La situation alimentaire en Somalie se détériore rapidement, alerte le Programme alimentaire mondial (PAM). Selon l’agence onusienne, près de six millions de personnes, soit environ un tiers de la population, font face à une insécurité alimentaire aiguë.

Parmi elles, deux millions sont déjà plongées dans une phase critique, proche de la famine, a indiqué à Genève le directeur exécutif adjoint du PAM, Matthew Hollingworth, à l’issue d’une mission d’une semaine dans le pays. Les enfants paient un lourd tribut : environ 1,9 million souffrent de malnutrition aiguë, dont un grand nombre exposé aux formes les plus sévères.

Cette crise trouve son origine dans une succession de saisons des pluies insuffisantes. Les conséquences sont dévastatrices : récoltes anéanties, bétail décimé, pénurie d’eau, notamment dans la région du Puntland, et effondrement des moyens de subsistance pour des millions de personnes.

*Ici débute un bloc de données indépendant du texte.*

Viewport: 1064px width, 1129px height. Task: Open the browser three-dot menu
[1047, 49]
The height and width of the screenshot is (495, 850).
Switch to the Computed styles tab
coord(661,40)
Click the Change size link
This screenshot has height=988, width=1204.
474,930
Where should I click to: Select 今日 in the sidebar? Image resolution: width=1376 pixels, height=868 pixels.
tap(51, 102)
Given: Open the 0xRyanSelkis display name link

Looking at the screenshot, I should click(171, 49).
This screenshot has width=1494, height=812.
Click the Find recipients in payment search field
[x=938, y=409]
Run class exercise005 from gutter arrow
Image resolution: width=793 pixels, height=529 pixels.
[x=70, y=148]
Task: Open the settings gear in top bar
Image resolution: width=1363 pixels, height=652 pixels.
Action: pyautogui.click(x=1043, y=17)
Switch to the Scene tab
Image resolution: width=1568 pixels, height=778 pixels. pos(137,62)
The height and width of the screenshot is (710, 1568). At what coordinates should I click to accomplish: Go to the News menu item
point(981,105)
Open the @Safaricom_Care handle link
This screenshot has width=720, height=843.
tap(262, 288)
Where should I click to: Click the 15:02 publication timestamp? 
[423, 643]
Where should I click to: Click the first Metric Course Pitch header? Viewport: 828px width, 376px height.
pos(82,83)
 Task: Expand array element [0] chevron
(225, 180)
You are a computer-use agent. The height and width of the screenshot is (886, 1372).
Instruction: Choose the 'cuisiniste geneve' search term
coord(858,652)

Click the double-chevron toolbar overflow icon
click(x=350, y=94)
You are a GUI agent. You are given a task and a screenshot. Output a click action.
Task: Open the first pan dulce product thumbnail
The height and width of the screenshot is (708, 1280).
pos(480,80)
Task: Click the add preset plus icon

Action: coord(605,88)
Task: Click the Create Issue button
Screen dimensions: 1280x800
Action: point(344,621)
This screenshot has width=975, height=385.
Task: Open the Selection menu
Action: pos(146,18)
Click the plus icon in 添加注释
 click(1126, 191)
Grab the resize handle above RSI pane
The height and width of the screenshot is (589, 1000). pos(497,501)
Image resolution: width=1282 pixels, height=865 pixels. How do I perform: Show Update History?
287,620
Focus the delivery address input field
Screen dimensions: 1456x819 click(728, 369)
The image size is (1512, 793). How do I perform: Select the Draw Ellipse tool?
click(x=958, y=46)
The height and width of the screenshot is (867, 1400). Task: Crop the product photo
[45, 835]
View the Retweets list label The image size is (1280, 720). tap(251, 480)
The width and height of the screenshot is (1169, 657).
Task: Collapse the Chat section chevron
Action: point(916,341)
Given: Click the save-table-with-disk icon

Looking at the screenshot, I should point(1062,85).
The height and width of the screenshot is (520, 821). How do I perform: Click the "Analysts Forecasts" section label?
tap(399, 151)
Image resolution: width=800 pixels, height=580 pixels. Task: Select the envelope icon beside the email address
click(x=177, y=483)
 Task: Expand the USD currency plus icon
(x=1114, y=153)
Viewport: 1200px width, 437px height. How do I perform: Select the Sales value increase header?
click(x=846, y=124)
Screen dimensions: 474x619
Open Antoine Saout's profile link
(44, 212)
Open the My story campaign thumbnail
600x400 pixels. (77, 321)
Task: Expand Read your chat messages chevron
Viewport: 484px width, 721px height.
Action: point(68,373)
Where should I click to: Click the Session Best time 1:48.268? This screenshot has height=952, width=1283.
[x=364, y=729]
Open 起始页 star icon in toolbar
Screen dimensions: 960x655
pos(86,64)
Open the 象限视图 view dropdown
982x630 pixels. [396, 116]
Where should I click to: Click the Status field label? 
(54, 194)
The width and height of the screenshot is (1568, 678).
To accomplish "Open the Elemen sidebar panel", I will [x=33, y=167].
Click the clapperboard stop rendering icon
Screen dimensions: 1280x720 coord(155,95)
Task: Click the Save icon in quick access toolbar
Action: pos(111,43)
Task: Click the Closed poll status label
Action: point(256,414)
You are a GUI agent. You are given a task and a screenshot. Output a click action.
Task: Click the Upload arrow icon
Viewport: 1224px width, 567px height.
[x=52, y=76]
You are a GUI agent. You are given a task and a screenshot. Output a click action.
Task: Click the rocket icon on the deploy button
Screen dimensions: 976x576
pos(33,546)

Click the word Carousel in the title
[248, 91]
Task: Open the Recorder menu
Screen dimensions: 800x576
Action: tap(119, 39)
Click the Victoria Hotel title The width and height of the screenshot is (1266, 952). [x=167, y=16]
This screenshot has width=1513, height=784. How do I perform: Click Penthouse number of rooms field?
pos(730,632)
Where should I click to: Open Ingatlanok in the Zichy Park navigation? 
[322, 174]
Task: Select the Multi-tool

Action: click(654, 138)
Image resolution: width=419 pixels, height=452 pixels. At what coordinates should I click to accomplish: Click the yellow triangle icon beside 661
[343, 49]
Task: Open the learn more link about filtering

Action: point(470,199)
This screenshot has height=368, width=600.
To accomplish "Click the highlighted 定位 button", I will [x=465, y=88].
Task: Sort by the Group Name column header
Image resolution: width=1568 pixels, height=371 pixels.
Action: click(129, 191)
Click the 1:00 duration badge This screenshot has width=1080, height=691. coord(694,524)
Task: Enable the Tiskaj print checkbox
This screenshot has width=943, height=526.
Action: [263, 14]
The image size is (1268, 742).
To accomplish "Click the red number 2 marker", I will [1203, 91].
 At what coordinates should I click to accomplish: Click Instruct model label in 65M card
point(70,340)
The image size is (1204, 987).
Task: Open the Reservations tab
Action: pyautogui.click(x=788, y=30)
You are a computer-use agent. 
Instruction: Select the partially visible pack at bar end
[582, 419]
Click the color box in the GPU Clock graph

Face à cette situation, de nombreuses familles abandonnent leurs villages, cherchant désespérément nourriture, eau et assistance. Mais l’insécurité persistante complique l’accès humanitaire et perturbe les circuits commerciaux, aggravant encore la vulnérabilité des populations.

A ces difficultés s’ajoutent des facteurs externes. Les répercussions du conflit au Moyen-Orient ont entraîné une flambée des prix : dans certaines zones, les denrées alimentaires ont augmenté de 70 %, tandis que le coût du carburant a bondi de 150 %, rendant l’acheminement de l’aide encore plus complexe.

Le manque de financements accentue la crise. Faute de ressources suffisantes, le PAM et ses partenaires ont fortement réduit leurs interventions. Le nombre de bénéficiaires a chuté drastiquement par rapport à l’année précédente, et seule une minorité des personnes dans le besoin reçoit désormais une assistance.

Dans plusieurs centres de santé du Puntland, les programmes de prévention nutritionnelle ont été suspendus, limitant la prise en charge des cas les plus vulnérables.

L’agence onusienne tire la sonnette d’alarme : sans un soutien financier immédiat, ses opérations pourraient cesser dès juillet. Rappelant qu’une mobilisation internationale avait permis d’éviter le pire en 2022, le PAM insiste sur l’urgence d’une réaction rapide pour empêcher que la crise actuelle ne dégénère en catastrophe humanitaire majeure.